### WHAT IS BEING ASKED
Take each line of the entries below that contains "label" and copy it.

Start of INPUT FOR THIS TASK

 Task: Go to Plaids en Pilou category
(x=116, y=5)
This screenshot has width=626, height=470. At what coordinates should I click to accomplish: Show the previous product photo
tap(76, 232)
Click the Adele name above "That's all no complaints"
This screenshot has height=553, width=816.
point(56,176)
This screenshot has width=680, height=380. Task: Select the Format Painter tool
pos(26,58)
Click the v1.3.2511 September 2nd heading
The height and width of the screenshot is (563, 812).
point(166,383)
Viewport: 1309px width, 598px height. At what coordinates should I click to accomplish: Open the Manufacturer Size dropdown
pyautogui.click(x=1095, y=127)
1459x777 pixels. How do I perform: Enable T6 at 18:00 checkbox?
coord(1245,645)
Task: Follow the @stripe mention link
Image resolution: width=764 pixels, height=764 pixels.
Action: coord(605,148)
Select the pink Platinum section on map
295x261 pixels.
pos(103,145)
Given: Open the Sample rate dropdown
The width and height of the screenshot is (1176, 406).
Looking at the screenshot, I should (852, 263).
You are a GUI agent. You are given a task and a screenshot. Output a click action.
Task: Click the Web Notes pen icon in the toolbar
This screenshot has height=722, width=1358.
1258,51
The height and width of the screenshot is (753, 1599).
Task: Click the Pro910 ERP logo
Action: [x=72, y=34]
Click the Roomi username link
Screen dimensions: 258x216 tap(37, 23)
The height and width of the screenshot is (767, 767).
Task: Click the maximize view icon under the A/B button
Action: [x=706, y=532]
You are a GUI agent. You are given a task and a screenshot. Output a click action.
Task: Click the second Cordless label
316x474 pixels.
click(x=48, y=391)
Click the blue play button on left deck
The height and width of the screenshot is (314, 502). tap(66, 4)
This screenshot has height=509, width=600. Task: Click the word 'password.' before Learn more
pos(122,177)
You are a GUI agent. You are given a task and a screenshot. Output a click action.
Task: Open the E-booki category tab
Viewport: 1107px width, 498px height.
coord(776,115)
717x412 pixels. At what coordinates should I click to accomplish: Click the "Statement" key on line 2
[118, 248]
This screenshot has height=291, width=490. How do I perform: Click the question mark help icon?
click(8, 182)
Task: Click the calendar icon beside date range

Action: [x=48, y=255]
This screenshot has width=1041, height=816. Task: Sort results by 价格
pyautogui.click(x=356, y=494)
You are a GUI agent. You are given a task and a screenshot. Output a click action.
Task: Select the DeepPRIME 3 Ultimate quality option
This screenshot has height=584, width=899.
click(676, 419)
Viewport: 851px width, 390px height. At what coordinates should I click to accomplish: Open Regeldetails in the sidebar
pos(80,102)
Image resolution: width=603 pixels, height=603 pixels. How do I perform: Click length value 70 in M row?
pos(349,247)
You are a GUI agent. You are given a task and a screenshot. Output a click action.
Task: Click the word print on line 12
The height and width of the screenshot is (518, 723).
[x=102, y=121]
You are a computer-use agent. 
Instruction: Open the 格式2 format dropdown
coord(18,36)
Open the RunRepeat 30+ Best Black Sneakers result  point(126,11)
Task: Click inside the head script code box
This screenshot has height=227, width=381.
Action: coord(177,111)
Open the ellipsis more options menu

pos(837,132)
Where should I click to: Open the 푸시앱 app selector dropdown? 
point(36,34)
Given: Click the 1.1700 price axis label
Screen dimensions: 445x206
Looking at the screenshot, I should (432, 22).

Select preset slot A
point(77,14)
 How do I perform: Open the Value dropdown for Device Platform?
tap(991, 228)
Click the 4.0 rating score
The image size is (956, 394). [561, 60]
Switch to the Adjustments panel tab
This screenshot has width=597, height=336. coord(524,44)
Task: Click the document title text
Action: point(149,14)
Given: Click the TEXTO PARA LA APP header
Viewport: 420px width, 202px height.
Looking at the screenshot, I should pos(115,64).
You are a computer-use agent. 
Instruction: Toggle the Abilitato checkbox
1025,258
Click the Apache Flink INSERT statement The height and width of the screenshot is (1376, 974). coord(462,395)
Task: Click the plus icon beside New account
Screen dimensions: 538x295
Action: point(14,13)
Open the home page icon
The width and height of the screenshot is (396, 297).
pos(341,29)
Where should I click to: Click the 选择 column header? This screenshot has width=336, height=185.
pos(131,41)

End of INPUT FOR THIS TASK

### SOLUTION TO THE EXERCISE
Task: Click the second Cordless label
Given: Click the 1.1700 price axis label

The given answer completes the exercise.